We will make it. God will see us through. God will not leave us. He is one step ahead.

The Lord Himself goes before you and will be with you; He will never leave you nor forsake you. Do not be afraid; do not be discouraged. (Deuteronomy 31:8)





Wednesday, August 12, 2009

Wordless Wednesday....


Cayden Matthew 30 wks (yes, that is a leg in front of face!)

Thursday, August 6, 2009

29 weeks


i find it rather amusing that this shirt makes me appear much smaller than i feel or look in other shirts!!! for instance, check out my last post with the black dress...the belly appears much larger. however, i did just take this picture 5 minutes ago, so i assure you that i am 29w 1d in this pic!

cayden got the hiccups for the first time on monday night...it reminded me so much of braxton. he got them again on tuesday night at the same exact time (10:15 pm) we also picked up his heartbeat with a baby stethoscope on monday night as well. it was pure bliss....after i counted the beats to make sure they were correct....the stethoscope sounds so much different than the dr's doppler.

===

● Problems to work on:
[a] Print, word for word, the stretch of the pregnancy blog excerpt from "Thursday, August 6, 2009" through "the dr's doppler.".
[b] Shorten the paragraph of the pregnancy blog excerpt that begins "cayden got the hiccups", keeping its main facts.
[c] Go on with the pregnancy blog excerpt, writing a few sentences that follow its final sentence.
The entries play no part in working with the pregnancy blog excerpt.

===

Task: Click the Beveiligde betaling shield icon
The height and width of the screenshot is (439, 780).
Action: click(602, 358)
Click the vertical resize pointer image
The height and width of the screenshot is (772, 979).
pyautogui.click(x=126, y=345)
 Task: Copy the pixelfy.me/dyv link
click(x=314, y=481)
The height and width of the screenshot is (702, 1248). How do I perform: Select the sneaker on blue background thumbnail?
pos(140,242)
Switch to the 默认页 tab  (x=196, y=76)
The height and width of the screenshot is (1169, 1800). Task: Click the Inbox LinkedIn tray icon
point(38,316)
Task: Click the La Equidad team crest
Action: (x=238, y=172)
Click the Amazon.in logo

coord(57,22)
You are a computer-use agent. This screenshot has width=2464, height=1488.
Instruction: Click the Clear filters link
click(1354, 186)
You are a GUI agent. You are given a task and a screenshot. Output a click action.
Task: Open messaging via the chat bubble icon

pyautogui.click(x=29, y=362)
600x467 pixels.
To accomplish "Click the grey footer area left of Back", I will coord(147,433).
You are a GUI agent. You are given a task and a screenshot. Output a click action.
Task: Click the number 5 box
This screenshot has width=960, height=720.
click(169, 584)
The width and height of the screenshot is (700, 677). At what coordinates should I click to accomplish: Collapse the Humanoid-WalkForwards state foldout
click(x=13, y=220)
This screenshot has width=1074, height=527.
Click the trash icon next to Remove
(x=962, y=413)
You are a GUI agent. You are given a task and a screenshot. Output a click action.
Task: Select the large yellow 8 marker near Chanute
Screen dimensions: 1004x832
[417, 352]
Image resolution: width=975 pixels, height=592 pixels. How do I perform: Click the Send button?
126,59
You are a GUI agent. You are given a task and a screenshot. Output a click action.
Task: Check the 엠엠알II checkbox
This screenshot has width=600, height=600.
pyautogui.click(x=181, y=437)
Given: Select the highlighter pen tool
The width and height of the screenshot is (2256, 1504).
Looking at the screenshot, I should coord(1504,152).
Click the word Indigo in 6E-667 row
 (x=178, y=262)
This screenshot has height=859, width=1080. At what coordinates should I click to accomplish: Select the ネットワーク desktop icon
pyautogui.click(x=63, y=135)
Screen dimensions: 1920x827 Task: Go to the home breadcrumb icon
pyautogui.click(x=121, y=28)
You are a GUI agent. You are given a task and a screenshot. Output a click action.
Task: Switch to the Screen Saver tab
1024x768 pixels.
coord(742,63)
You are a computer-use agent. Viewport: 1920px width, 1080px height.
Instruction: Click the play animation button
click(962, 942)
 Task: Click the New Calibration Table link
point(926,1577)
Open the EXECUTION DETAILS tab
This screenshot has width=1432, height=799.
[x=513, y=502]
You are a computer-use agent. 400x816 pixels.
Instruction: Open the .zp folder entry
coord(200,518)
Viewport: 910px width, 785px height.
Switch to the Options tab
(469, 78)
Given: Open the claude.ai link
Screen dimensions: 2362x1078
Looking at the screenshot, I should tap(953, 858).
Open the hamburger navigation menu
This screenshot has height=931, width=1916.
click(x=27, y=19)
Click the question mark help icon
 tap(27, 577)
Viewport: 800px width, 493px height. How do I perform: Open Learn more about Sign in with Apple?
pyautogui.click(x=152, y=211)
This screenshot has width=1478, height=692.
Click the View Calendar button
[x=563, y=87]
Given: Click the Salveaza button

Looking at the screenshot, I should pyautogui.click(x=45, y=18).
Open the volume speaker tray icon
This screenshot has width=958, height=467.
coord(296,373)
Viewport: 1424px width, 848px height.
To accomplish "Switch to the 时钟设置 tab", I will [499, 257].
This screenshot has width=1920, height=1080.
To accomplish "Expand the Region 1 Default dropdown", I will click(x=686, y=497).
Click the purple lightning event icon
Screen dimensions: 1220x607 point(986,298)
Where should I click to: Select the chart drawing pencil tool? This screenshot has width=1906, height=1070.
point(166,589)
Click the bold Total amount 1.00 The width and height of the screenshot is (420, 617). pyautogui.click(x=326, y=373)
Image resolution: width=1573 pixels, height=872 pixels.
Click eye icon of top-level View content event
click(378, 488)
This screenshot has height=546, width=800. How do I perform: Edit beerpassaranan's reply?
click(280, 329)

===

● Expected responses:
[a]
Thursday, August 6, 2009

29 weeks


i find it rather amusing that this shirt makes me appear much smaller than i feel or look in other shirts!!! for instance, check out my last post with the black dress...the belly appears much larger. however, i did just take this picture 5 minutes ago, so i assure you that i am 29w 1d in this pic!

cayden got the hiccups for the first time on monday night...it reminded me so much of braxton. he got them again on tuesday night at the same exact time (10:15 pm) we also picked up his heartbeat with a baby stethoscope on monday night as well. it was pure bliss....after i counted the beats to make sure they were correct....the stethoscope sounds so much different than the dr's doppler.

[b] Cayden got the hiccups for the first time on Monday night, which was a strong reminder of Braxton, and got them again Tuesday night at the same time, 10:15 pm. On Monday night his heartbeat was also picked up with a baby stethoscope. Hearing it, after counting the beats to confirm them, was pure bliss, and the stethoscope sounds very different from the doctor's Doppler.

[c]
most importantly, i wanted to post to inform you all that we have a scheduled c-section! cayden matthew will be here on oct 5 @ 9am!!!! we are so excited and nervous, which brings me to my prayer request.

could you please pray for jesse and i's sanity during these next few months. we are both worried sick about the delivery. we are constantly being mentally reminded of the terrible experience we encountered last time and the devastating outcome. jesse has worried himself sick the last few days. we know that God has a great plan and we are trying so hard to trust in it. but, after all that has happened sometimes it is so difficult to put trust in the same circumstance again.

"Do not be anxious about anything, but in everything, by prayer and petition, with thanksgiving, present your requests to God. And the peace of God which transcends all understanding will guard your hearts and your minds in Christ Jesus." [Philippians 4:6, 7]

Blessings,
Destiny, Jesse and Cayden

Saturday, August 1, 2009

BL...ZING!!!!

Jesse and I celebrated five wonderful years together last night. Jesse had decided months ago that we were going to go to a semi-formal dinner. There are so many little funny things that happened while we were planning for our night out.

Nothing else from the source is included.